Build a Voice-Based Chatbot with OpenAI, Vocode, and ElevenLabs

by Natalia Kuzminykh , Associate Data Science Content Editor

Why might we want to make an LLM talk? The concept of having a human-like conversation with an advanced AI model is an interesting idea that has many practical applications.

Voice-based models are transforming how we interact with technology, making interactions more natural and intuitive. By enabling AI to talk, we open the door to numerous practical applications, from accessibility to enhanced human-machine interactions. This guide explores how to create a voice-based chatbot using OpenAI, Vocode and ElevenLabs.

  • Accessibility/Assistive Technology: Text-to-speech (TTS) systems can be a lifeline for people with visual impairments, reading difficulties, or those who have lost their ability to speak. These systems transform written information into spoken words, thereby making things like read-outs of web pages, books and documents more accessible.
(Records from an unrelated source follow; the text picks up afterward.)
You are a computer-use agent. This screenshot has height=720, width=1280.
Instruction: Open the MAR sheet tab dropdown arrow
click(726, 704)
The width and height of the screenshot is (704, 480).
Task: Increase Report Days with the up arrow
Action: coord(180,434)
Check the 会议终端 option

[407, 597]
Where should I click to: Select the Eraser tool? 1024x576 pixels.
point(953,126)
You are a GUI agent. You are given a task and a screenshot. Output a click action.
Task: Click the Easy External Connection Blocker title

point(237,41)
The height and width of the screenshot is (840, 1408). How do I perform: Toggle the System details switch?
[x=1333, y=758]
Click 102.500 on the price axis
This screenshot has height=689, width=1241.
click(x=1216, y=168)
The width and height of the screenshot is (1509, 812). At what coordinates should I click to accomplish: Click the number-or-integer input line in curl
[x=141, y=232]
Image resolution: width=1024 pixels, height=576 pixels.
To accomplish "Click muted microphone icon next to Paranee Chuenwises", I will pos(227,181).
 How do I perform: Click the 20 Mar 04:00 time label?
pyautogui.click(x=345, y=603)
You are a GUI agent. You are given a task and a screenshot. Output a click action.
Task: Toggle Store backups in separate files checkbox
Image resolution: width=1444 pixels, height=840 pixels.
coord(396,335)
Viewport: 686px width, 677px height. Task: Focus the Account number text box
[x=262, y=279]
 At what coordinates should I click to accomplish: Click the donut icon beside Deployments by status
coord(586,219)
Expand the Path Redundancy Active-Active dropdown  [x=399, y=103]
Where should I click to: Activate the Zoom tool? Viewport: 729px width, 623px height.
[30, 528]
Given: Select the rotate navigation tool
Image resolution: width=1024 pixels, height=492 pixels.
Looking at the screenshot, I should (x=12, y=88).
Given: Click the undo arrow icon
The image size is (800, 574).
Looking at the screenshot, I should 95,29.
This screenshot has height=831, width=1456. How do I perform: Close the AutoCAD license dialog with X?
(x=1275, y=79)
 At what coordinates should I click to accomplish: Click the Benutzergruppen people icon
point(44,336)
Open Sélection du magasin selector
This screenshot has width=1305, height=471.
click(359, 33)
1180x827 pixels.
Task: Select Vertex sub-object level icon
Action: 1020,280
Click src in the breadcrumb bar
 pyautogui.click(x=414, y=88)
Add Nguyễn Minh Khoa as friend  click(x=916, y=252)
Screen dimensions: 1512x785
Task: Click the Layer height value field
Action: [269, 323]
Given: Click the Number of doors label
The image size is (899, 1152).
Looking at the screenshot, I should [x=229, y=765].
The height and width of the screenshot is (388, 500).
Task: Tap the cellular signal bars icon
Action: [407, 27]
    Tools such as Apple’s Personal Voice take this idea a step further by allowing individuals to create a synthesized voice that closely mimics their own. This can be essential for communicating with family and friends via FaceTime and phone calls, using assistive communication apps and even for in-person conversations.

  • Human-Machine Interaction: Imagine asking your computer for advice, assistance, or information in the same way you would ask a colleague or a friend. By enabling LLMs to talk, we allow more natural and intuitive interfaces for human-computer interactions.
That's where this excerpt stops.